As I said earlier, the whole thing was actually over very quickly, in 10 minutes and we paid £6 for it. It wasn’t till we left the salon and sat down I realised I was shaking and close to tears. The whole experience was so rushed and H was unhappy throughout and so were we – it wasn’t until afterwards we got to digest what happened. I am sure that cutting a child’s hair is no easy task at all, but why call yourself a kid’s hairdresser if you can’t handle it?
I inspected him afterwards and I am not happy about his cut ear and the back of his neck also has marks – another scab and some lines which look like light grazes. This is what happens when you cut a child hair that is clearly wiggling too much to have his hair cut. If it were me, I’d try and calm them the child down. If they wouldn’t calm down I would stop and ask the parents to bring them back another day because it’s just not worth causing injury, not keep chopping as fast as possible. Right???!
To make things worse, Mother Candy (my mum) and Auntie saw baby H later and said that his hair was uneven (to be expected) and looked too ‘straight’ around the ears! Can’t win!
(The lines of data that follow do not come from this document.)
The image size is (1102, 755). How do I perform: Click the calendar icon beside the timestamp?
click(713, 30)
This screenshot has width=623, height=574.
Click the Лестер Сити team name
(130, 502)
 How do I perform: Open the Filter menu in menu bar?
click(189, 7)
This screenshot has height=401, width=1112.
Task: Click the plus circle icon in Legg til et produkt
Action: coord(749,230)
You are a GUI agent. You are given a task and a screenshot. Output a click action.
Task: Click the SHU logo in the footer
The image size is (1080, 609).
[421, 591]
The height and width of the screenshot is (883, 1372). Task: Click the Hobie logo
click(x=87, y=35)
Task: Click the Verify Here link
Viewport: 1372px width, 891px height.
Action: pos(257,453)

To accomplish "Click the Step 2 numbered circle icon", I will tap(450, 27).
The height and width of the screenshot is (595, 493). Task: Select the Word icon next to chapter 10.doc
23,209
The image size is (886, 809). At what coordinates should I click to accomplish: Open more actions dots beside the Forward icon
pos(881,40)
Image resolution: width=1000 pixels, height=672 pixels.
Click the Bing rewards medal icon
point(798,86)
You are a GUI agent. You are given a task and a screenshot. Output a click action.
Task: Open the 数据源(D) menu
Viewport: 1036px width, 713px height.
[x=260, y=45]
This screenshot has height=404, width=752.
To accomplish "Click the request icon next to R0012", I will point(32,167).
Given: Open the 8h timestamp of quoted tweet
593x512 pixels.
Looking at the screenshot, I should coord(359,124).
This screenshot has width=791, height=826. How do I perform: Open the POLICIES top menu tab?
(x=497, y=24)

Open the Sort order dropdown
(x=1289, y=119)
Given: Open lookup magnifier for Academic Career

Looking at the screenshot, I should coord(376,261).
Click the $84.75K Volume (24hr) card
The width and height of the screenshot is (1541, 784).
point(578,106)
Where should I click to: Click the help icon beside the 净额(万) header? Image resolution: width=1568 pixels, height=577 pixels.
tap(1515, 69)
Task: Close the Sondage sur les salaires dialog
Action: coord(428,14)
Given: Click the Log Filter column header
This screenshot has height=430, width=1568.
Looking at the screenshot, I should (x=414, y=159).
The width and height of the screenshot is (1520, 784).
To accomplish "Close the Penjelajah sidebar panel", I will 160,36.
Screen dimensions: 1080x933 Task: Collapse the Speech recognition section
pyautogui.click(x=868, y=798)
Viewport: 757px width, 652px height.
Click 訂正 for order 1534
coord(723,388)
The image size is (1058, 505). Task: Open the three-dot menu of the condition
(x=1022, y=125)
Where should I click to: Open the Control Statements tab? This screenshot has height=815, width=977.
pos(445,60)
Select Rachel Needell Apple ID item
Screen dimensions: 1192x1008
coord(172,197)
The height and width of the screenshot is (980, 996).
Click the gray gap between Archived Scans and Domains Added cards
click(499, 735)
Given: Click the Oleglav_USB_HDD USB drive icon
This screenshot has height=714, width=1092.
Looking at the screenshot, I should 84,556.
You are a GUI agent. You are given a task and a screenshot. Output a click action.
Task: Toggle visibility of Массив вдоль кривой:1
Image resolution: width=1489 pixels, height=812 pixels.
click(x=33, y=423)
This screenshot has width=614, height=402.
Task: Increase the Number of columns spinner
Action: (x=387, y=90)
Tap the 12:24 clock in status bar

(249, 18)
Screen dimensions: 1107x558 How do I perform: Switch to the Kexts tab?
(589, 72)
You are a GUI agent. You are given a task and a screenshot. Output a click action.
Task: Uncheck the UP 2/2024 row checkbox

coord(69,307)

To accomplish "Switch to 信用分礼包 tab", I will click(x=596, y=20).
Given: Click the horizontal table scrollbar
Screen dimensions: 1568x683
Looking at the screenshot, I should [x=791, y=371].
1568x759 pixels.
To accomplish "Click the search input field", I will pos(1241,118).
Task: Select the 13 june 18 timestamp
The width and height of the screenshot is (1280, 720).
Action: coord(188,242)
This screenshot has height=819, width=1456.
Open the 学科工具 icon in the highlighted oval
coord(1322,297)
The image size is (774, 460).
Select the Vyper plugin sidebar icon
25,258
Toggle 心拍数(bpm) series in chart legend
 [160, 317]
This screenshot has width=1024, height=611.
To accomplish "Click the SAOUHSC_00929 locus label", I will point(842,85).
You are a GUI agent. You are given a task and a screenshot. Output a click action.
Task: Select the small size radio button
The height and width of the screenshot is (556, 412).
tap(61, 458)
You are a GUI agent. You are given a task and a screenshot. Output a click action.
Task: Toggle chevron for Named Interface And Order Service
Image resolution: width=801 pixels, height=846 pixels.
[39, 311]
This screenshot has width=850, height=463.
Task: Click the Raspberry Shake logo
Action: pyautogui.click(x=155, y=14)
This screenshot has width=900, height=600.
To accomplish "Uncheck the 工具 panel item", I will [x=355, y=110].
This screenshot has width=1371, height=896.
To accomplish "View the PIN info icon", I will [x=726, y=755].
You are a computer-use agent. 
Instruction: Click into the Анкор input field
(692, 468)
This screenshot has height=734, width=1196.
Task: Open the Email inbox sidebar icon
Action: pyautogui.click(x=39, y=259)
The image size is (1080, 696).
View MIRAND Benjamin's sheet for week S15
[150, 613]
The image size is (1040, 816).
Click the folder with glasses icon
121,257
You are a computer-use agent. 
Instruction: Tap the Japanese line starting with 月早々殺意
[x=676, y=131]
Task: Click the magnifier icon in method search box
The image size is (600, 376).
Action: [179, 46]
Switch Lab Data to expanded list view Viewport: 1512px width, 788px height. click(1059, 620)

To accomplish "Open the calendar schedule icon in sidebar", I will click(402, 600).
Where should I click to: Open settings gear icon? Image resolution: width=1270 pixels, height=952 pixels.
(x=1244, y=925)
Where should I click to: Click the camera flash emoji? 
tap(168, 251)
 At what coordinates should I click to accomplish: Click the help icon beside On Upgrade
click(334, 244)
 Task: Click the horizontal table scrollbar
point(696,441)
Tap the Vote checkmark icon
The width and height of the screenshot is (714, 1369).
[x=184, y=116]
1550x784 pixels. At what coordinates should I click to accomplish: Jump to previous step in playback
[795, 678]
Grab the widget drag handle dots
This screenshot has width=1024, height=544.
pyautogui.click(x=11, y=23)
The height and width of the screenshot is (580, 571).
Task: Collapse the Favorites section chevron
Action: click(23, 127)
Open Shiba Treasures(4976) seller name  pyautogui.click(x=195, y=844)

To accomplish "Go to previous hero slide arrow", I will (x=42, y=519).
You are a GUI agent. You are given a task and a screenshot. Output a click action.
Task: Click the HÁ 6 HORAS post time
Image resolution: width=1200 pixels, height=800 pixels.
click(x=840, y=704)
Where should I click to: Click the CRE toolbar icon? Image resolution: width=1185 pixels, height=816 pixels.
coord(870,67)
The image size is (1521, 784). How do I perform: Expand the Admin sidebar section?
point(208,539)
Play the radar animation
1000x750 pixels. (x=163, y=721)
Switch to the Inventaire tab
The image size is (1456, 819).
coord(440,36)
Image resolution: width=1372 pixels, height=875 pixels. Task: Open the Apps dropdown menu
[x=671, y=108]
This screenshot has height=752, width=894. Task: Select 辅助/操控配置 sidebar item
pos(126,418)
Anyway here is my beautiful boy with a bit of baby Wax (Original Sprout) in his new hair:
Will I go back to Antz in Your Pantz for a hair cut: NO. Would I recommend them? Sorry, NO. Maybe older kids will fare better.
So that was our very unexpected and traumatic first hair cut experience for Baby H. From now on I will trim his hair at home even if it takes hours!
I would really recommend home cutting for any parent of a little one, unless they’re going to a hairdresser which has come recommended by a friend or is absolutely used to dealing with kids and is aware it may take some time just to cut a few wisps of hair.
What was your child’s first hair cut experience like? Did your child get injured in the process?